Expressionism encompasses the art movement that existed from 1905 to 1925. Expressionism is characterized by distortion and exaggeration in order to create an emotional effect Expressionist artists do not attempt to convey realities, but rather it strives to achieve the highest expression intensity through the use of exaggeration, distortion, primitivism, and fantasy – often incorporating elements of violence and vividness.
Poster art for The Golem by Hans Poelzig.
Expressionism arose first in Germany around 1910 and some of the major artists influencing the movement included Cezanne, Gauguin, Van Gogh and the fauvism period. Some of the most famous artists of the Expressionism movement include Otto Dix, Max Beckmann, Alfred Kubin, Kandinsky, Franz Marc, Edvard Munch, and Marc Chagall.
Within the group, artistic approaches and aims varied from artist to artist; however, the artists shared a common desire to express spiritual truths through their art. They believed in the connection between visual art and music; the spiritual and symbolic associations of colour; and a spontaneous, intuitive approach to painting.
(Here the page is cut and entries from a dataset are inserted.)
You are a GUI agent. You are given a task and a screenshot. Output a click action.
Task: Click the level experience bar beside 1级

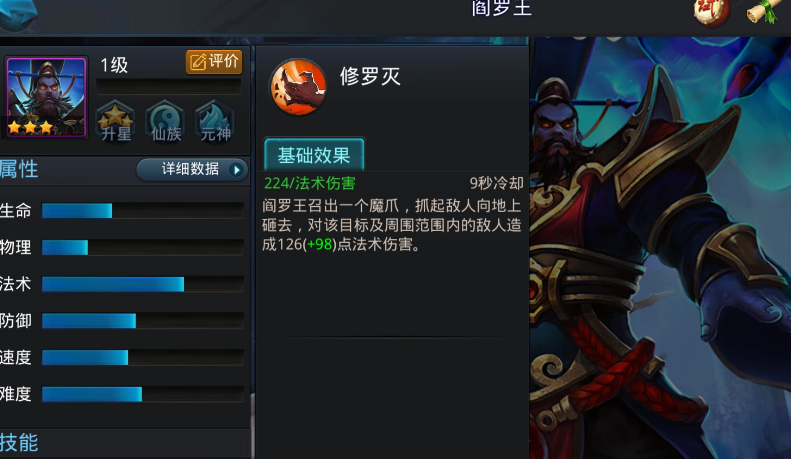(168, 86)
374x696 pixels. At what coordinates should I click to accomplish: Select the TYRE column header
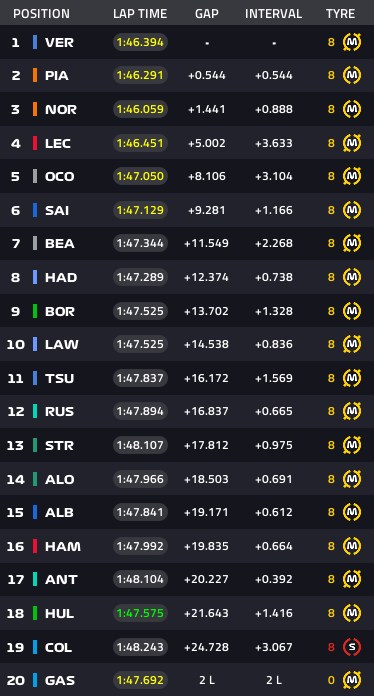click(x=340, y=14)
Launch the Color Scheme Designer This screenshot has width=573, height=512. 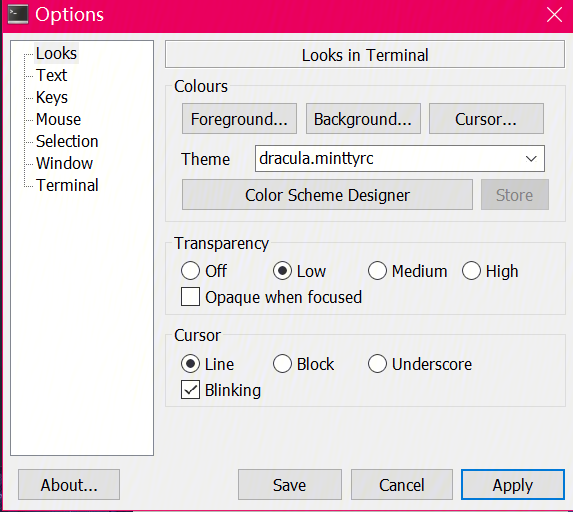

Fenneker, a German artist in 1920s Berlin, “became the eye of the cultural and political hurricane that was Weimar Germany”. A painter, graphic designer, and stage designer, he worked in a “mixed style, strongly tinged with expressionist characteristics”, and there is the foreboding of gathering storms and imminent, though decadent, doom in almost all his work. in the postwar years he became “one of the most sought after designers of film posters.
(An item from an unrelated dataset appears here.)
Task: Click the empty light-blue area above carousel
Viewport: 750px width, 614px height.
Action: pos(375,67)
Josef Fenneker (1895-1956) designed over three hundred movie posters. His recognizable style drew largely on German Expressionism combined with a flair of aesthetic decadence.
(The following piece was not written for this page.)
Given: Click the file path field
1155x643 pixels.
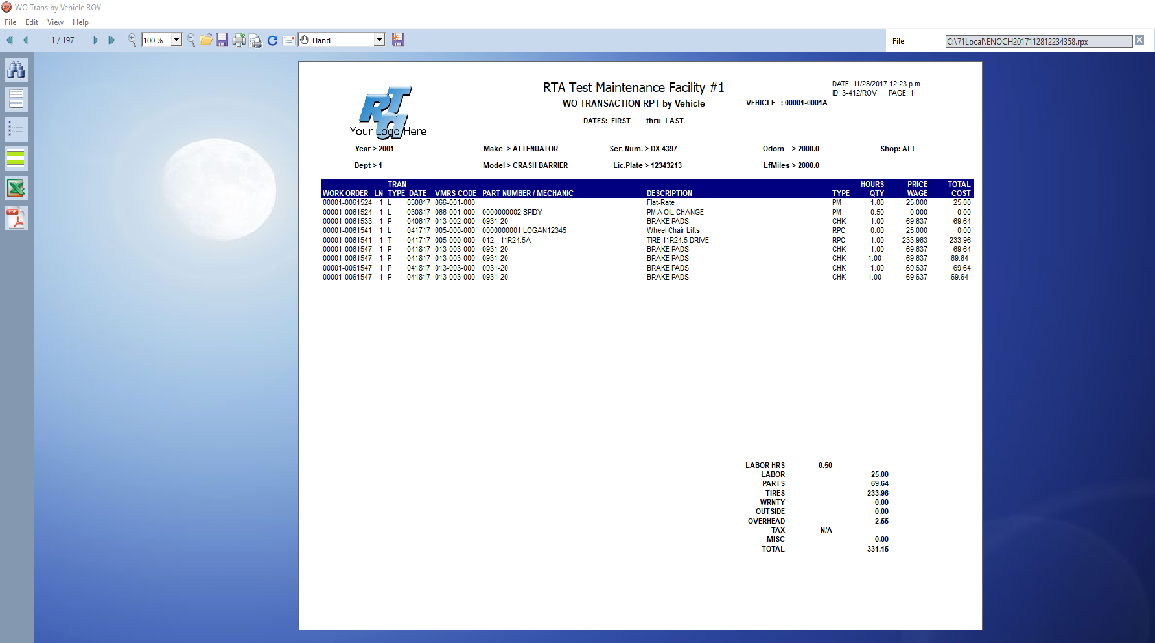Looking at the screenshot, I should pyautogui.click(x=1038, y=41).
Poster Oskar Kokoschka Germany 1907
Cubist and surrealist art had a major effect on graphic design, including the expressionist posters of Germany. Expressionist were concerned with the human condition and felt a deep empathy for the poor and social outcasts.
Oskar Kokoschka (1886-1980) was heavily influenced by painters such as Gaugin, Van Gogh, Munch, and Klimt. He created complex posters for theatre productions and literary novels, geared towards the elite educated class.